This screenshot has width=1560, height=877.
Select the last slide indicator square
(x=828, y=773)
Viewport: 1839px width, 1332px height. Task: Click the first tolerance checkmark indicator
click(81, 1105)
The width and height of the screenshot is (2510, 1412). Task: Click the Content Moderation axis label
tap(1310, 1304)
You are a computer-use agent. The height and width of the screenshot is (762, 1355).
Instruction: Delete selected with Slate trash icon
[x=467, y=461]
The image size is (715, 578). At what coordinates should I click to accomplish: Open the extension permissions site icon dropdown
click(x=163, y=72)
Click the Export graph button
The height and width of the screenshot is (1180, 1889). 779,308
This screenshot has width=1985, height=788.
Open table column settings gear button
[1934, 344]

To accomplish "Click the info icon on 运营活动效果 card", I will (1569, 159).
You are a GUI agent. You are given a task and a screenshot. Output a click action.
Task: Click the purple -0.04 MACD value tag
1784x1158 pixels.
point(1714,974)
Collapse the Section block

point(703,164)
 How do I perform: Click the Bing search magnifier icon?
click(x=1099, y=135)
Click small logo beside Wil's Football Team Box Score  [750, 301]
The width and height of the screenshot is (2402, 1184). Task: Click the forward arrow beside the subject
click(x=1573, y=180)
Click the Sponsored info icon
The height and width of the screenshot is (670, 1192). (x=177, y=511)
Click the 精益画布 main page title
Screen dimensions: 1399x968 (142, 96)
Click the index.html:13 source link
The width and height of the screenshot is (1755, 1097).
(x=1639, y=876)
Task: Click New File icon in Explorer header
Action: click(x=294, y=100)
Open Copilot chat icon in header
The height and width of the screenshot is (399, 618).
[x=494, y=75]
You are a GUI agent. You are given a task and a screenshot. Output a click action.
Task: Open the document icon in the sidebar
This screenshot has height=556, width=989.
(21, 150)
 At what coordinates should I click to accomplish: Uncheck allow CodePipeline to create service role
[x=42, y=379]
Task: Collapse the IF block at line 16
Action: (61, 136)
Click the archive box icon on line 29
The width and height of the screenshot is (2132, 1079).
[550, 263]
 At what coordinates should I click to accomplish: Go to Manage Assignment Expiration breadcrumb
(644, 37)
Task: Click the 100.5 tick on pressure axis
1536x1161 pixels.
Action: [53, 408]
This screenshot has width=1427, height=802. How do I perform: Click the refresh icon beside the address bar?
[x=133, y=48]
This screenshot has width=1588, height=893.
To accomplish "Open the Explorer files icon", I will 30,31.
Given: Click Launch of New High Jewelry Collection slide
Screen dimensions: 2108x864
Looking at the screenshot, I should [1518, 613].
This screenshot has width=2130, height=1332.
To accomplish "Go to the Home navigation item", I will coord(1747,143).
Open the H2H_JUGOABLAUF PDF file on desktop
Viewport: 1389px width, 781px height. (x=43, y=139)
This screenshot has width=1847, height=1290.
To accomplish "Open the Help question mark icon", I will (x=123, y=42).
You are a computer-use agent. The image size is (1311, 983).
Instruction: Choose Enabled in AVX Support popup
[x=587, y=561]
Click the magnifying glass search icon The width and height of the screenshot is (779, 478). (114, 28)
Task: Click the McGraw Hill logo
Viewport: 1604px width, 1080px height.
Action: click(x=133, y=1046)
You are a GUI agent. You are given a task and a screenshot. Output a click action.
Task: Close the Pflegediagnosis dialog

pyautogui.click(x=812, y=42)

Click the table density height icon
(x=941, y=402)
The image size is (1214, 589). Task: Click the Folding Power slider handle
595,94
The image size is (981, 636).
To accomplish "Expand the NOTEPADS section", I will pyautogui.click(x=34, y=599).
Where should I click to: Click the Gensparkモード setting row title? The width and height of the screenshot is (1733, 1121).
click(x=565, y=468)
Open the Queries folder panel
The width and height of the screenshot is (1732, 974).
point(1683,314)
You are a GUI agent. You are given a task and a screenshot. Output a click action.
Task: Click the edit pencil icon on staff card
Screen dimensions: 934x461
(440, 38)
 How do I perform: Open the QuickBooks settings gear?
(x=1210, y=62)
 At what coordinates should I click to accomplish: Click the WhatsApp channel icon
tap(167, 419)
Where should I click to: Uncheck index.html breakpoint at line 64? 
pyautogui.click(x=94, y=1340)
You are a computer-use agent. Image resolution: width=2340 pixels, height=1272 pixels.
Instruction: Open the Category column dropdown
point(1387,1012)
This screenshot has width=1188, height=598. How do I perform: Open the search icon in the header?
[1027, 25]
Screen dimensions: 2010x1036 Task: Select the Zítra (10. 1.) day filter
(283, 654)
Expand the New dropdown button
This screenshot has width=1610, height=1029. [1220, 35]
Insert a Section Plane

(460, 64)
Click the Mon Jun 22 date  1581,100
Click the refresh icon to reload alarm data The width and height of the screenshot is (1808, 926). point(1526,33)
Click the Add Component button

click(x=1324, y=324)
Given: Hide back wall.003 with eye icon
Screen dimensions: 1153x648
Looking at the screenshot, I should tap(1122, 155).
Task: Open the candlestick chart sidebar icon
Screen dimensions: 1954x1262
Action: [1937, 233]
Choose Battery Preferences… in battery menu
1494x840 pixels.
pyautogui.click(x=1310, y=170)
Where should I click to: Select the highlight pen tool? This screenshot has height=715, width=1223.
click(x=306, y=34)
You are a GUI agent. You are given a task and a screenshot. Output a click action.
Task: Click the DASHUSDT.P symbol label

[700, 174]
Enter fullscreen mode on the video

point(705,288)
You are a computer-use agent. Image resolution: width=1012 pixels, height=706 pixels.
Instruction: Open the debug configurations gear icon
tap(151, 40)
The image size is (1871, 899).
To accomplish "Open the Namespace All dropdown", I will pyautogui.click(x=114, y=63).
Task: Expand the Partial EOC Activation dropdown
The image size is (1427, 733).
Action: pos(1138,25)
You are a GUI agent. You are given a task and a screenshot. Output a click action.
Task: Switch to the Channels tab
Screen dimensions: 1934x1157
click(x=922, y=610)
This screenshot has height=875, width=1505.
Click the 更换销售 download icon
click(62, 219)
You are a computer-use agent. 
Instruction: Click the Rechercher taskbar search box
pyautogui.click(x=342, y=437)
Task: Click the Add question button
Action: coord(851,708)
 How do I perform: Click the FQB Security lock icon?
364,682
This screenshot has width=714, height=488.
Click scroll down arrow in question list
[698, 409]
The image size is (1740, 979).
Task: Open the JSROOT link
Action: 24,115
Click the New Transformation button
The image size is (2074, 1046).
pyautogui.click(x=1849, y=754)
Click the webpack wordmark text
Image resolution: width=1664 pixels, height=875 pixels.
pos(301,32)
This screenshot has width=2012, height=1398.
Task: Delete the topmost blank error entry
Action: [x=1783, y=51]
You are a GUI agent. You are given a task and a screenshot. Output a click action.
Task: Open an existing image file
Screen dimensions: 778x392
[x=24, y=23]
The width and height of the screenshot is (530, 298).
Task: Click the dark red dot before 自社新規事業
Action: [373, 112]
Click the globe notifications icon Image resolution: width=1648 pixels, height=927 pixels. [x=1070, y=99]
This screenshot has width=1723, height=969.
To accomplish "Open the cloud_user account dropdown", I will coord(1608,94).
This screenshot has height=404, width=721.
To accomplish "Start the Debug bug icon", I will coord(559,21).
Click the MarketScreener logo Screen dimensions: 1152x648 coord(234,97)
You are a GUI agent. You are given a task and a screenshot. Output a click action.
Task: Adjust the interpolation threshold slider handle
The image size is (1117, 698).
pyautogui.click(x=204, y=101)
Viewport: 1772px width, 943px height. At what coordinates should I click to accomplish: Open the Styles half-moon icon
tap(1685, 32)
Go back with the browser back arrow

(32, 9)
────
WHAT THIS TASK INVOLVES
Of the entries listed above, reproduce only the lines starting at the line containing "Screen dimensions: 1954x1262" and ending at the line containing "You are a computer-use agent. Image resolution: width=1012". Include both, exactly as they stand.

YOUR SOLUTION
Screen dimensions: 1954x1262
Action: [1937, 233]
Choose Battery Preferences… in battery menu
1494x840 pixels.
pyautogui.click(x=1310, y=170)
Where should I click to: Select the highlight pen tool? This screenshot has height=715, width=1223.
click(x=306, y=34)
You are a GUI agent. You are given a task and a screenshot. Output a click action.
Task: Click the DASHUSDT.P symbol label

[700, 174]
Enter fullscreen mode on the video

point(705,288)
You are a computer-use agent. Image resolution: width=1012 pixels, height=706 pixels.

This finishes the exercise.